### DATA SUPPLIED:
++++++++++++++++++++

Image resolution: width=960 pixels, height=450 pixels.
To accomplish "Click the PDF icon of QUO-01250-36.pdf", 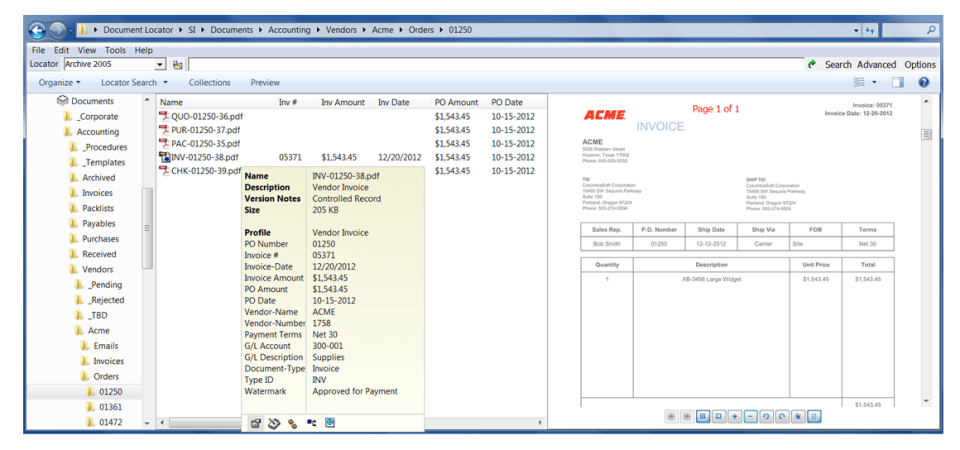I will click(165, 117).
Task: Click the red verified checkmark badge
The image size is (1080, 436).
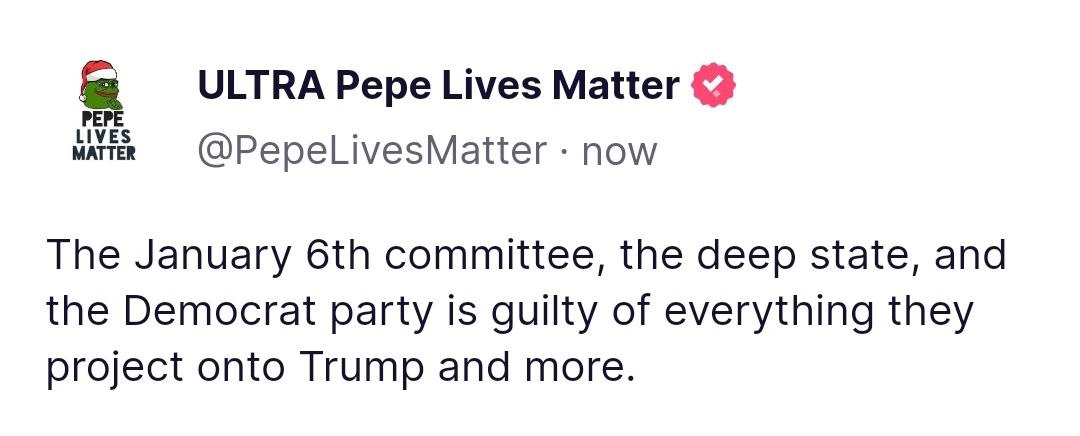Action: click(x=714, y=87)
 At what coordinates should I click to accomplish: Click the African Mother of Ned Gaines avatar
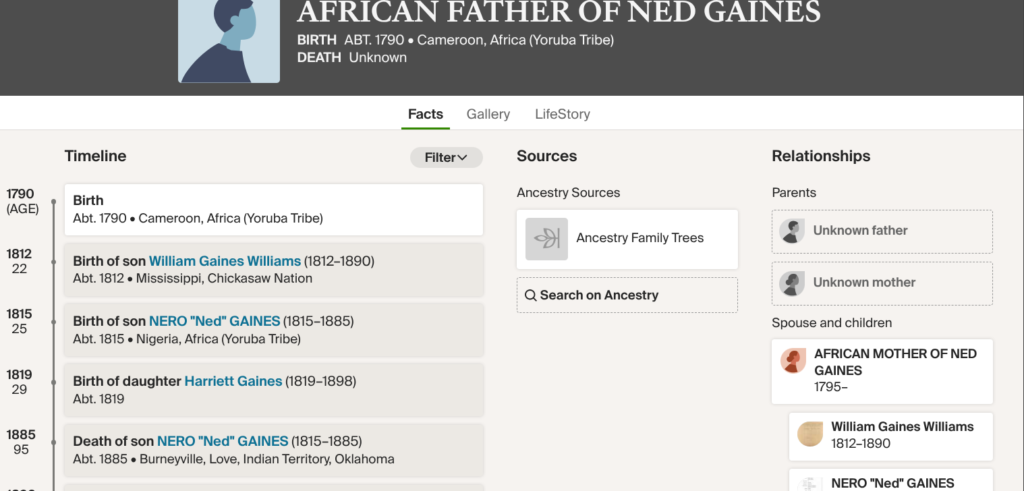(794, 360)
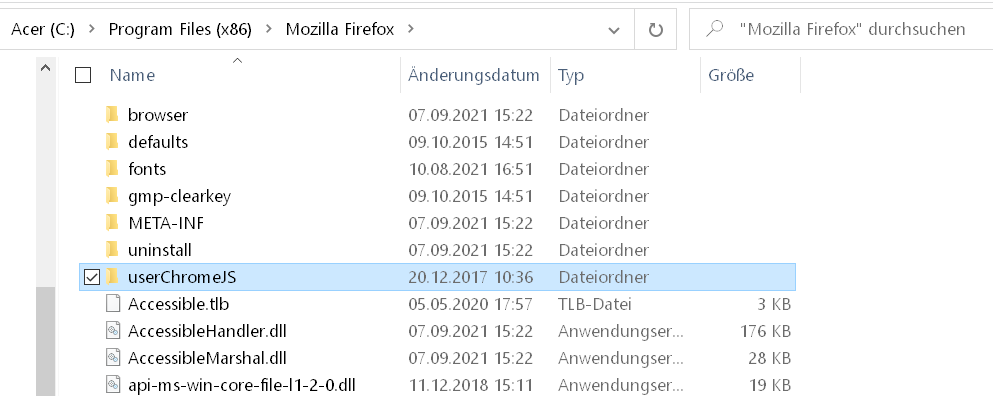This screenshot has width=993, height=396.
Task: Navigate to Program Files (x86) breadcrumb
Action: click(180, 29)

++++++++++++++++++++

### GOAL OF THE EXERCISE:
Reproduce the lines from the line with "At what coordinates" through the last line of the entries exactly, including both ends and excluding pictures.

### RESPONSE TO THE TASK:
 At what coordinates should I click to accomplish: Click the African Mother of Ned Gaines avatar
(794, 360)
This screenshot has width=993, height=396.
Task: Navigate to Program Files (x86) breadcrumb
Action: click(180, 29)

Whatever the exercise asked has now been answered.